### Available data

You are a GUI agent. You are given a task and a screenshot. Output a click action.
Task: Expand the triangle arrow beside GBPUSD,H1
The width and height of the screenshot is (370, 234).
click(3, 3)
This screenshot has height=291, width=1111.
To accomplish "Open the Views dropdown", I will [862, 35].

--

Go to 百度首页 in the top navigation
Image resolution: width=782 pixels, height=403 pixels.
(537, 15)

### Exercise directions
Within the listing above, the range opens at the line with "You are a GUI" and closes at the line with "This screenshot has height=291, width=1111.". Reproduce exactly the lines of that range, including both ends.

### The answer
You are a GUI agent. You are given a task and a screenshot. Output a click action.
Task: Expand the triangle arrow beside GBPUSD,H1
The width and height of the screenshot is (370, 234).
click(3, 3)
This screenshot has height=291, width=1111.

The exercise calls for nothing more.